## Task requirements
From the entries below, list each line with "computer".

···

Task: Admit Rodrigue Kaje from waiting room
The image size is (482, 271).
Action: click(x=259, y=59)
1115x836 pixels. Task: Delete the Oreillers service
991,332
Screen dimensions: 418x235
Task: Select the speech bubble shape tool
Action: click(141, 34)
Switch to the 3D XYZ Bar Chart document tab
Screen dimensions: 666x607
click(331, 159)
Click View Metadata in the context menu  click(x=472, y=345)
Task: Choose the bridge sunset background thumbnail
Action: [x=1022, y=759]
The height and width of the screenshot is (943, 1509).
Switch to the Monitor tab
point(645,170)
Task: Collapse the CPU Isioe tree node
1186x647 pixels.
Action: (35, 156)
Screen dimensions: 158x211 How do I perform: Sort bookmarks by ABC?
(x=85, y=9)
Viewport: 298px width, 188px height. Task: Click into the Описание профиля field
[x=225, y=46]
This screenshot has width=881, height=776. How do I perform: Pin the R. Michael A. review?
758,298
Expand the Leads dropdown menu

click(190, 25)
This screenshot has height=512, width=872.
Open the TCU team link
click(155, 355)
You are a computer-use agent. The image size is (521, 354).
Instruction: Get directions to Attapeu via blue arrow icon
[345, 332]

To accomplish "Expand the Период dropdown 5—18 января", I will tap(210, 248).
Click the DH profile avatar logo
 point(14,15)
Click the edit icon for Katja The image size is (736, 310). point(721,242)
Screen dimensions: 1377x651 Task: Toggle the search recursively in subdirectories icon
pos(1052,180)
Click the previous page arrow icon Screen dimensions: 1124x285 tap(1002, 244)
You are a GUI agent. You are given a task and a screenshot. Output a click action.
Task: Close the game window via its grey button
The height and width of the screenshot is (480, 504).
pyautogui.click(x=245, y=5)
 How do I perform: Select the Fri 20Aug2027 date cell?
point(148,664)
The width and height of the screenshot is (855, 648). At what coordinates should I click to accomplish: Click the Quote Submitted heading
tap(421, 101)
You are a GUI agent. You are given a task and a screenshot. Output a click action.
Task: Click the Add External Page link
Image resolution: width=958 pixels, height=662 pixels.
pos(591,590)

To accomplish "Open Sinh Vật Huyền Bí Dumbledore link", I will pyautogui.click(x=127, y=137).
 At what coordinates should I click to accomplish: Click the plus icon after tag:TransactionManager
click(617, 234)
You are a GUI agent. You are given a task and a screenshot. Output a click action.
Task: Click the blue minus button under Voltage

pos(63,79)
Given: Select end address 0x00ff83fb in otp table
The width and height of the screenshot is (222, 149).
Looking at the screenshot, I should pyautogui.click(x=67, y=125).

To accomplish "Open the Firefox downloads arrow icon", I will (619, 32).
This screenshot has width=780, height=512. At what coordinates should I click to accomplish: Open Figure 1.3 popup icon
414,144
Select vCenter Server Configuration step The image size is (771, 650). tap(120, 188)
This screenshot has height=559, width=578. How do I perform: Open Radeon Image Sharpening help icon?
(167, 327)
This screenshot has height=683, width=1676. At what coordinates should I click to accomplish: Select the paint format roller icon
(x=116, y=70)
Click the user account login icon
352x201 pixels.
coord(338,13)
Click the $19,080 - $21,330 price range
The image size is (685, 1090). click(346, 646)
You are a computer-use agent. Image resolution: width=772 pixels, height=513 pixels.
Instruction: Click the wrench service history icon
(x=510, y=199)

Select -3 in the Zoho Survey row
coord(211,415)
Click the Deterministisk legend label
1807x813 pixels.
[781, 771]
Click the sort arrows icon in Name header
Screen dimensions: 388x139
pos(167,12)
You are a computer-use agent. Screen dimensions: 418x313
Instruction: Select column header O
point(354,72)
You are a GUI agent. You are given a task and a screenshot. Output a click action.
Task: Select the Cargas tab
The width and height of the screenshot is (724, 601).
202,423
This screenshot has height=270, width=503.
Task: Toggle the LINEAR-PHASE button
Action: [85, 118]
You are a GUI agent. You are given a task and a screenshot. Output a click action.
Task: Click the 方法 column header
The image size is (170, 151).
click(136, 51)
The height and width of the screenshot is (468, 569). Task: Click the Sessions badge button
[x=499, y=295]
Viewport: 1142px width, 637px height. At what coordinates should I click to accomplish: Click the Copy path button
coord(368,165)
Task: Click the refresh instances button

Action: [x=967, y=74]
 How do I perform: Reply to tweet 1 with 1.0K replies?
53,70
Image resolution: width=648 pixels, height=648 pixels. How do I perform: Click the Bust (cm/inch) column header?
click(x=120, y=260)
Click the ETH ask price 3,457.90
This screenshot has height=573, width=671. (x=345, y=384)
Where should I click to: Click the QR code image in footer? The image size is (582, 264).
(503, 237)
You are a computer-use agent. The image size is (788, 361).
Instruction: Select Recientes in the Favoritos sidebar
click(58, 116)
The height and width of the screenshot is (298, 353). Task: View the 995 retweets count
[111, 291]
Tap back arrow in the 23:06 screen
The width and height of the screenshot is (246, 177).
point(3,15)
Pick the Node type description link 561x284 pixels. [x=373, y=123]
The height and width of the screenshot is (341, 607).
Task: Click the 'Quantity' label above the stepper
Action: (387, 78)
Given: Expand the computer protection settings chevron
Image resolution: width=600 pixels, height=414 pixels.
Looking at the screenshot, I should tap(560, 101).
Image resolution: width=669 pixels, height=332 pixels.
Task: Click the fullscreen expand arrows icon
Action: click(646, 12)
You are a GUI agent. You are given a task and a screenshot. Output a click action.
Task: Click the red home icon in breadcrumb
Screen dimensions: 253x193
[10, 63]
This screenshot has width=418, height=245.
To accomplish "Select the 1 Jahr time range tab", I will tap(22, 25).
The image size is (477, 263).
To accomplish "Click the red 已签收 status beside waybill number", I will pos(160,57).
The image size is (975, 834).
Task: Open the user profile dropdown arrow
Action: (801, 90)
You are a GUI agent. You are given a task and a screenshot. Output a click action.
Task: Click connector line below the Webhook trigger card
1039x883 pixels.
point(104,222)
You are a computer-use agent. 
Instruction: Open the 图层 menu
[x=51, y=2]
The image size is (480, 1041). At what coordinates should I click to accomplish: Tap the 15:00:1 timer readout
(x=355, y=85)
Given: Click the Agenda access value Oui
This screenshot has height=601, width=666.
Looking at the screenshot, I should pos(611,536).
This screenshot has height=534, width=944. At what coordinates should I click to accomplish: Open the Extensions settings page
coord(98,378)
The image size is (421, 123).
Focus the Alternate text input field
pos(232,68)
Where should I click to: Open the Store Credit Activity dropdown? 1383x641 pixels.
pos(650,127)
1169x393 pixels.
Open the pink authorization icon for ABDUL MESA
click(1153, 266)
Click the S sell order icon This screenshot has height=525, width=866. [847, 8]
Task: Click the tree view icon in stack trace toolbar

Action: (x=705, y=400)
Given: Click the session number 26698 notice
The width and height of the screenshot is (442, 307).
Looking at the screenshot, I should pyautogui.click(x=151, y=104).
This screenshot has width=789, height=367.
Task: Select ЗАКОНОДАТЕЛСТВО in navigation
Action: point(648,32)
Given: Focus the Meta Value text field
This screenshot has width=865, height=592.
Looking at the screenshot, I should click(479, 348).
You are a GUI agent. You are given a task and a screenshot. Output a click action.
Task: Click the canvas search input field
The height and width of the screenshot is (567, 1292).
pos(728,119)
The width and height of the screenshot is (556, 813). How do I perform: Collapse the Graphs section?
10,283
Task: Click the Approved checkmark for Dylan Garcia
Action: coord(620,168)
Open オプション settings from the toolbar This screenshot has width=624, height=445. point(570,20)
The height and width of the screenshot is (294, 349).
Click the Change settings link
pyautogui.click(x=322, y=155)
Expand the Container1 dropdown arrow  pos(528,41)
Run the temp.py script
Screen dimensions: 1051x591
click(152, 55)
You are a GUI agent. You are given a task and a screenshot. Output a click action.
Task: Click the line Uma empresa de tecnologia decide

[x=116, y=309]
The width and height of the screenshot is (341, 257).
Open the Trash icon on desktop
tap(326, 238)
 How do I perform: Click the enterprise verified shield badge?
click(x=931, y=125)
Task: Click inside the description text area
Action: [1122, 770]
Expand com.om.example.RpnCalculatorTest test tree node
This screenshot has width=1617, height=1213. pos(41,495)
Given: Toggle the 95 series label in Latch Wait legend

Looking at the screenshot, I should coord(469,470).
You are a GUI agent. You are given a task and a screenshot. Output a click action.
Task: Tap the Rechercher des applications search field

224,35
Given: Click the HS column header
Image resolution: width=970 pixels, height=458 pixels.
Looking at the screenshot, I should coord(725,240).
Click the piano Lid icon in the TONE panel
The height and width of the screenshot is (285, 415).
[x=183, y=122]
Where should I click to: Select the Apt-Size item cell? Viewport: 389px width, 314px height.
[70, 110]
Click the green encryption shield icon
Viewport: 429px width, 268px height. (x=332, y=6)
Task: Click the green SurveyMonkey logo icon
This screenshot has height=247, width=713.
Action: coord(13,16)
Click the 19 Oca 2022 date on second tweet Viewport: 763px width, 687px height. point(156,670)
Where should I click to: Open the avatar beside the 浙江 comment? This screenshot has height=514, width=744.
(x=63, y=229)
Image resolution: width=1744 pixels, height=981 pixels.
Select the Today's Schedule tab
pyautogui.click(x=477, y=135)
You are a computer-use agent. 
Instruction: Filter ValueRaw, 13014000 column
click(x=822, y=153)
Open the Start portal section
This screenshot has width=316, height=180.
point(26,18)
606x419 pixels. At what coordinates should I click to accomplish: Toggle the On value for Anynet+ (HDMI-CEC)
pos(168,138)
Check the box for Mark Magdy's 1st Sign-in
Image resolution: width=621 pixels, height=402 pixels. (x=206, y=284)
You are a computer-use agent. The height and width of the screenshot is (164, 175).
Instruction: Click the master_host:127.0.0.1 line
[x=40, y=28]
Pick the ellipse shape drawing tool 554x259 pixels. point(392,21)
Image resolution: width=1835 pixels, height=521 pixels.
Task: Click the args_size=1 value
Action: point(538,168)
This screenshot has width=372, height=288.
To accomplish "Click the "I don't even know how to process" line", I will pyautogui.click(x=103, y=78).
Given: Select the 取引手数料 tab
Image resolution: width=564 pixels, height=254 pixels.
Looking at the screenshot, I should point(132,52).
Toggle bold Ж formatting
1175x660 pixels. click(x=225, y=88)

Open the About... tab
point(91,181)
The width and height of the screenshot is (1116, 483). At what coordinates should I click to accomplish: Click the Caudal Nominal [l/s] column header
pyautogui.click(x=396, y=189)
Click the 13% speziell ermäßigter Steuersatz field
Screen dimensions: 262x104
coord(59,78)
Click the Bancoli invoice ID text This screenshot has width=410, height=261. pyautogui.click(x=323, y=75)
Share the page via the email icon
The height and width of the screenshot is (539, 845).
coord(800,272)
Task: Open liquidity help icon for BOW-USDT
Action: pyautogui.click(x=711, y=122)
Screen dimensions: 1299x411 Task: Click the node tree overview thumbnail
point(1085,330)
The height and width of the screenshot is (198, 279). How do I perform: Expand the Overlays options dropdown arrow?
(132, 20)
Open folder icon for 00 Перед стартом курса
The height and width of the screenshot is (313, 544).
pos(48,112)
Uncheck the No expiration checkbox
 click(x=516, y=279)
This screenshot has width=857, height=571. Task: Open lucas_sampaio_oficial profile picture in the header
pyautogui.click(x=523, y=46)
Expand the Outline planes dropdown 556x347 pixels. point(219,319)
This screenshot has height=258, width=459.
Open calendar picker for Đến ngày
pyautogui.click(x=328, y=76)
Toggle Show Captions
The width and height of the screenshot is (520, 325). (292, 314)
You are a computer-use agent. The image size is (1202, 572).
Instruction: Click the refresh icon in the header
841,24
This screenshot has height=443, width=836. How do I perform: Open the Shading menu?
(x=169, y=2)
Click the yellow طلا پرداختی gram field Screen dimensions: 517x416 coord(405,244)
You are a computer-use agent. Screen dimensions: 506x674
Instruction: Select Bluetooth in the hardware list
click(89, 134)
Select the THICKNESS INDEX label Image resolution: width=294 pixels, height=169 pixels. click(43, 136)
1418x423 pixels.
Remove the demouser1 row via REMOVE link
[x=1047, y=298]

···

## Result
You are a computer-use agent. The image size is (521, 354).
You are a computer-use agent. Image resolution: width=772 pixels, height=513 pixels.
You are a computer-use agent. Screen dimensions: 418x313
You are a computer-use agent. The image size is (788, 361).
Given: Expand the computer protection settings chevron
You are a computer-use agent. 
You are a computer-use agent. 
You are a computer-use agent. The height and width of the screenshot is (164, 175).
You are a computer-use agent. The image size is (1202, 572).
You are a computer-use agent. Screen dimensions: 506x674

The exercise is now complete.